Problem statement: Lay out the data from the line containing "Click globe icon in 59,925 views row" to the line containing "The height and" as a Markdown table with the columns Row and Line, numbering each row and omitting blank lines.

Input material:
◇ ◇ ◇

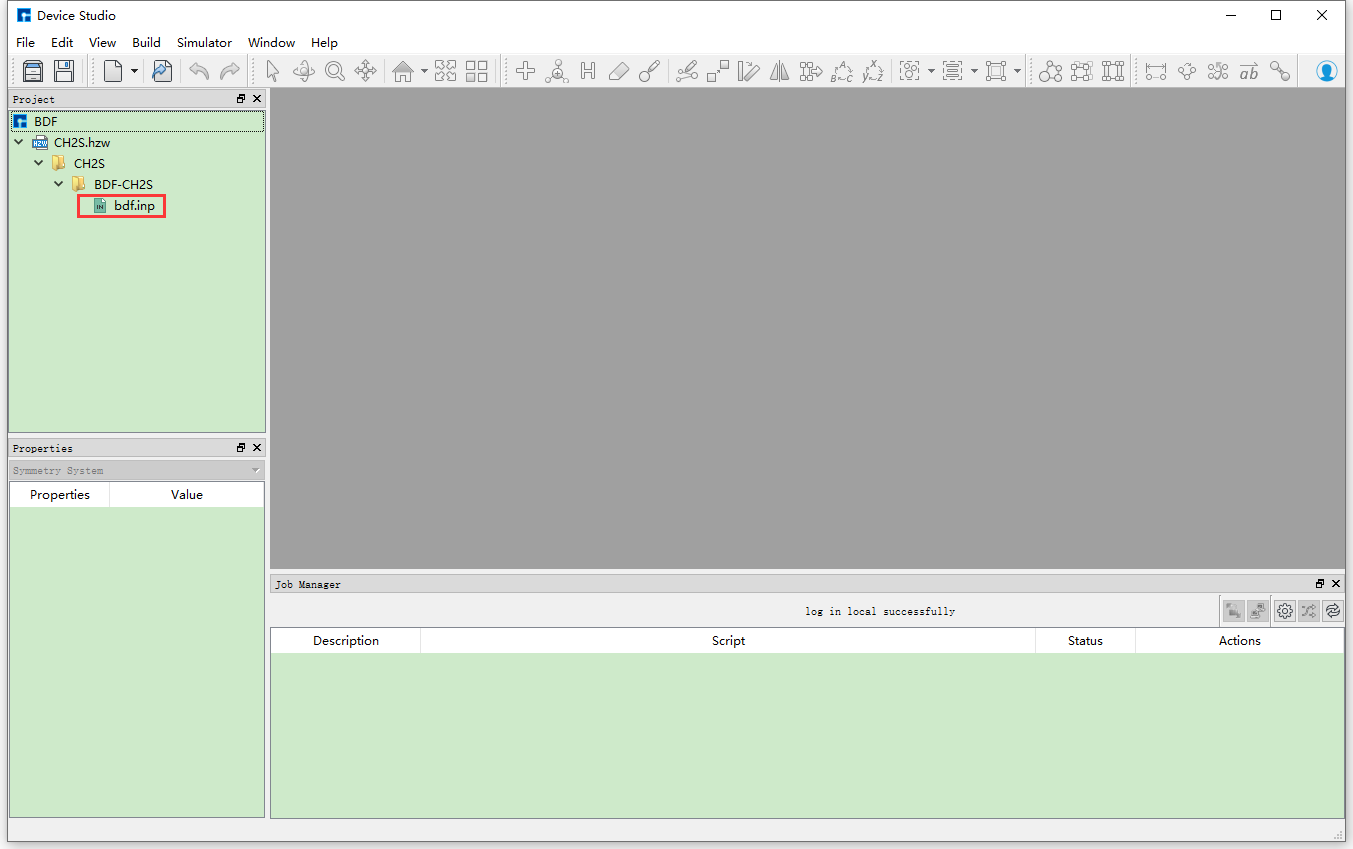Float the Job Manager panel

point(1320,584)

◇ ◇ ◇

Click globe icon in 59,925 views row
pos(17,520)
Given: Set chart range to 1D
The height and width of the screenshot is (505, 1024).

◇ ◇ ◇

Output below:
| Row | Line |
|---|---|
| 1 | Click globe icon in 59,925 views row |
| 2 | pos(17,520) |
| 3 | Given: Set chart range to 1D |
| 4 | The height and width of the screenshot is (505, 1024). |